*Instruções e requisitos*
Reescreva todos os registros abaixo trocando "icon" por "button" e mantendo todo o resto inalterado. Deixe as imagens fora da resposta.

───── Dados a utilizar ─────

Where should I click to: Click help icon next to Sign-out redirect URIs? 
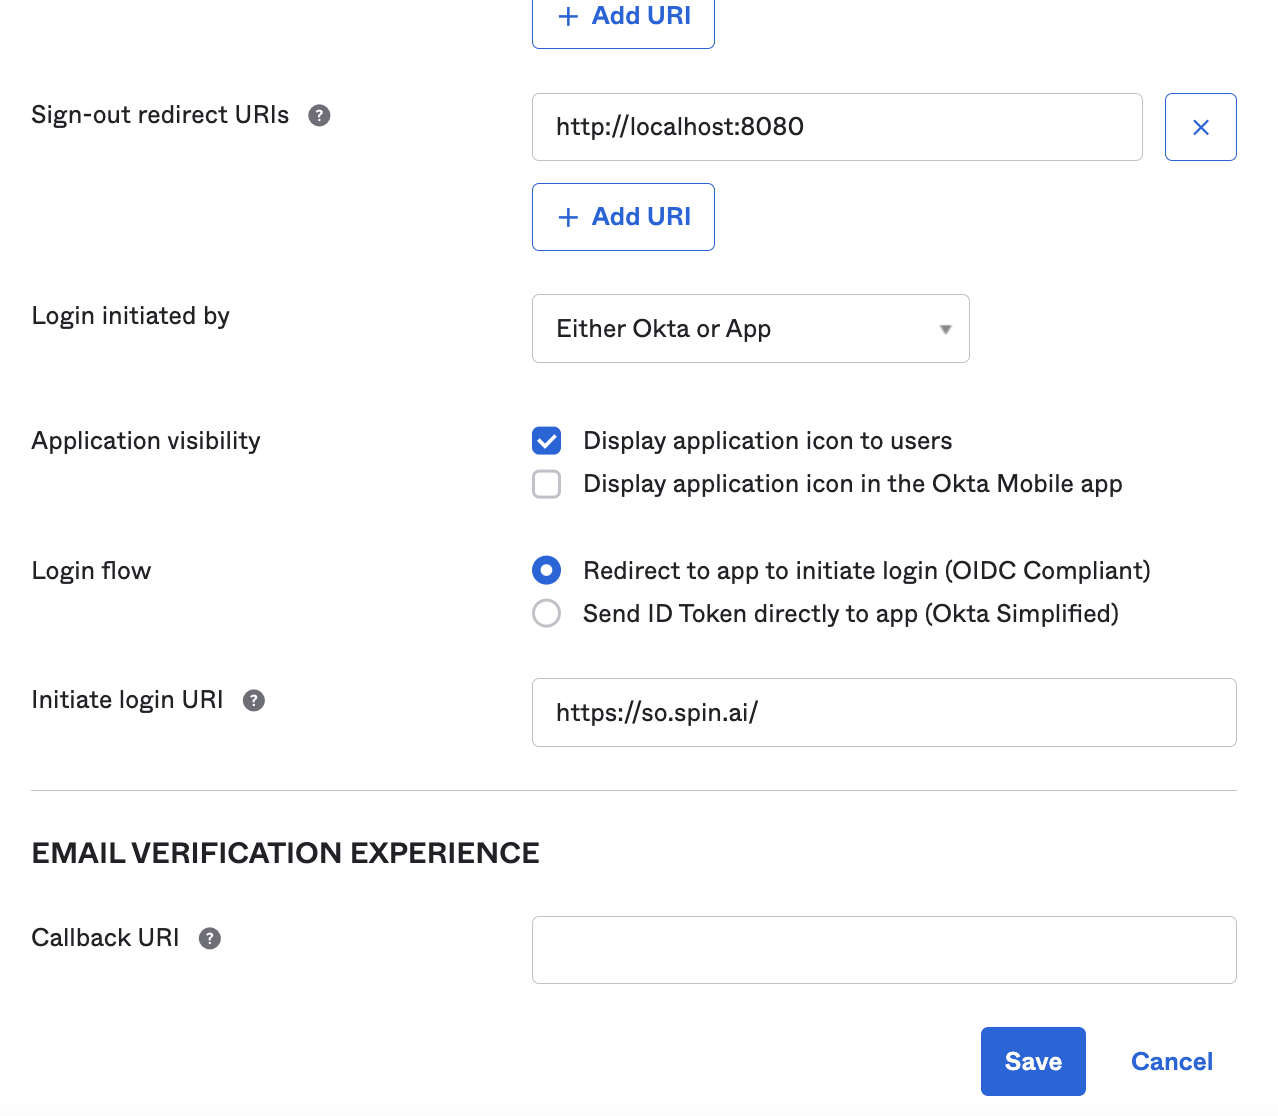point(319,116)
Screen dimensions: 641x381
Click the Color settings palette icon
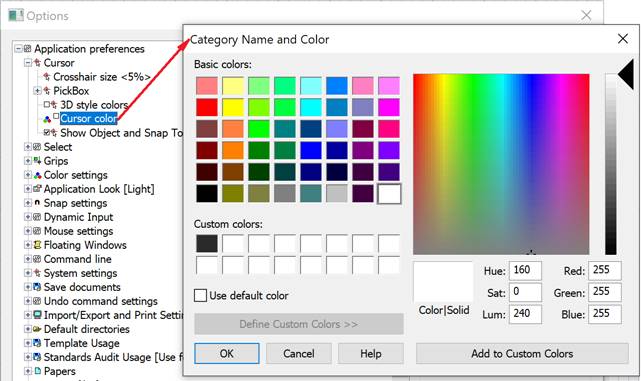(37, 175)
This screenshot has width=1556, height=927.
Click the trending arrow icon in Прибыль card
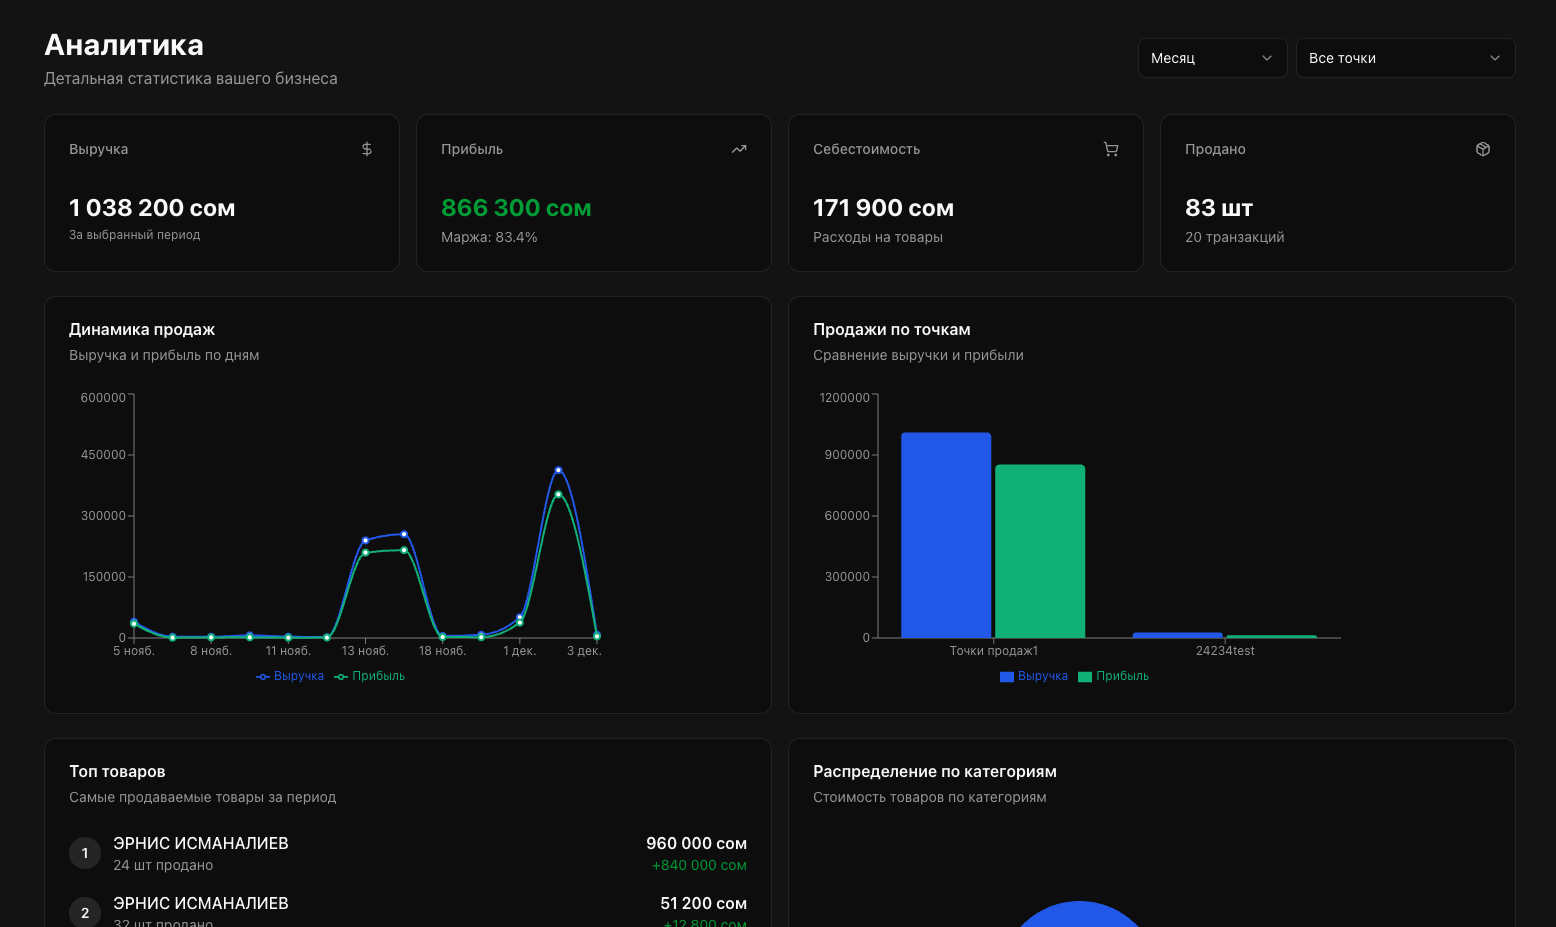tap(739, 149)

─────

*Resultado final*
Where should I click to: Click help button next to Sign-out redirect URIs? 
point(319,116)
Screen dimensions: 641x381
Click the Color settings palette button
(37, 175)
This screenshot has width=1556, height=927.
Click the trending arrow button in Прибыль card
tap(739, 149)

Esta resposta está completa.